Un an plus tard, plusieurs livres en moins et dans une forme physique qui rappelle ses beaux jours, la patineuse de vitesse tentera de se qualifier pour les Mondiaux de courte piste et les Coupes du monde d’hiver lors des Championnats canadiens seniors, à partir de ­demain à l’aréna Maurice-Richard.

«J’aime le défi de passer d’une débutante à un haut niveau!», a lancé Drolet, mercredi.

Celle qui n’a pas perdu sa joie de vivre a été suivie en physiothérapie de mars à juillet, avant de s’adonner au vélo et à la musculation. Elle n’a enfilé ses patins qu’en août. Puis, la native de Saguenay a terminé deuxième au classement cumulatif de la qualification nationale en novembre.

«J’ai pris mon temps, car je voulais bien faire les choses et ce fut payant. Je me sens à 100 %, comme à ma dernière année», a soutenu la maman de 33 ans, qui continue d’allaiter matin et soir.
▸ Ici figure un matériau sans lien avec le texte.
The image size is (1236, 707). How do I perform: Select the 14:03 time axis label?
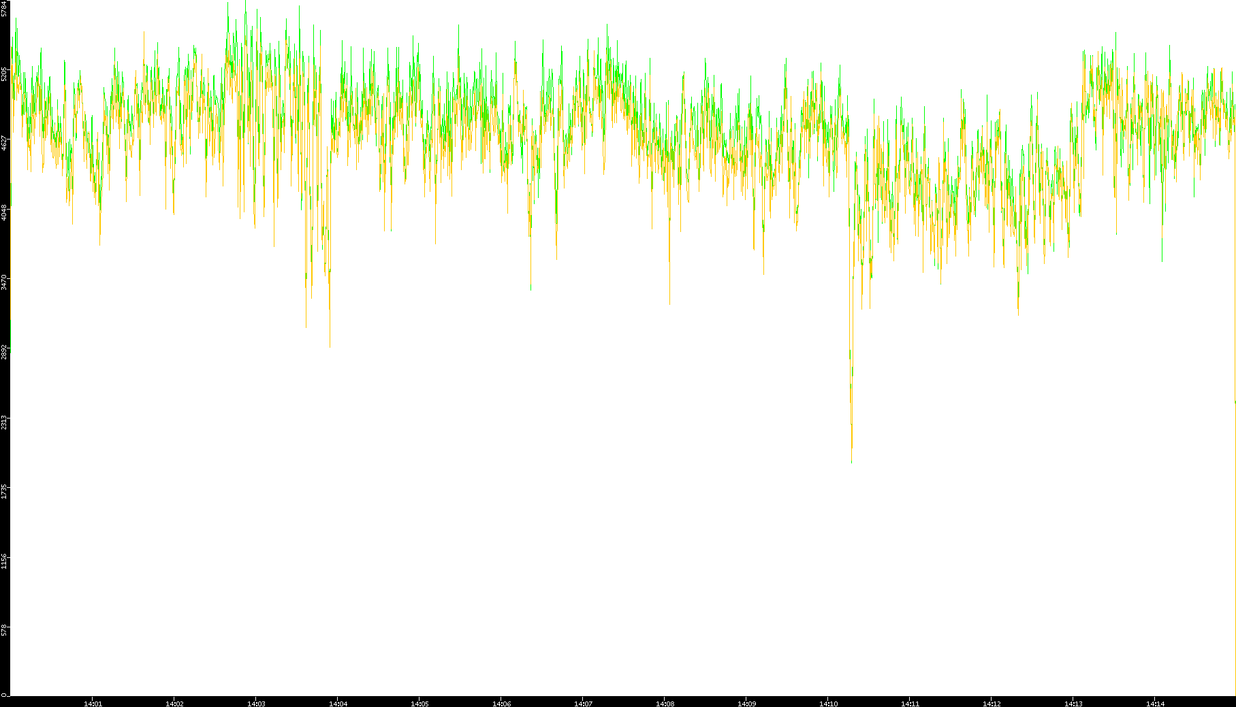[256, 704]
Tout comme ses coéquipières, son entraîneur était bien heureux de la ­retrouver.

«Depuis un mois et demi, elle a pris une petite coche. Elle est revenue à des performances qu’elle pouvait faire dans le passé», a observé Frédéric Blackburn.

Nouvelle priorité

«Je savais qu’elle avait de grandes capacités au niveau physique, mais autant que ça, c’est une petite surprise, a-t-il admis. On a donc mis l’emphase sur la ­tactique.»

Drolet ne peut le contredire, elle qui n’en est pas à son premier retour à la compétition.
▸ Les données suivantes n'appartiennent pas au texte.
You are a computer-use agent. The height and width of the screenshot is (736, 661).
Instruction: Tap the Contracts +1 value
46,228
Elle a déjà pris une pause de six ans pour ses études et c’est sans compter

les blessures qui l’ont affligée au fil des ans.

«Stratégiquement, je dois être plus alerte quant à ma prise d’informations, afin de savoir ce qui se passe autour de moi. Je trouve qu’il y a plus de dépassements, plus de changements de tracés, mais je suis prête.»

Pour Drolet, sa nouvelle réalité lui a appris qu’il n’y a pas seulement le sport dans la vie.

«J’ai un autre rôle et je suis heureuse. Ça change la vision des choses. Je suis toujours passionnée, mais le patin est moins important. Les priorités ­changent», a-t-elle expliqué.

Plusieurs prétendantes

Marie-Ève Drolet n’est pas la seule patineuse qui souhaite se qualifier pour les Championnats du monde et les deux Coupes du monde d’hiver.

À 35 ans, Anouk (Leblanc-Boucher) English tentera aussi de reprendre sa place au sein de l’équipe nationale.

Face à des têtes d’affiche comme ­Marianne St-Gelais et Valérie Maltais ainsi qu’à de jeunes affamées telles que Kasandra Bradette et Audrey Phaneuf, la tâche s’annonce ardue.

Des 32 femmes qui prendront part aux Championnats canadiens, qui comptent pour 80 % de la note de sélection, seulement cinq seront invitées aux Mondiaux de Séoul et six pour les rendez-vous de Dresden, en Allemagne, et Drodrecht, aux Pays-Bas.

La compétition sera très ouverte et plusieurs prétendantes aspirent à une qualification.

«On a un peu de misère à nommer présentement toutes celles qui pourront se qualifier», a avoué l’entraîneur de la formation nationale féminine, Frédéric Blackburn.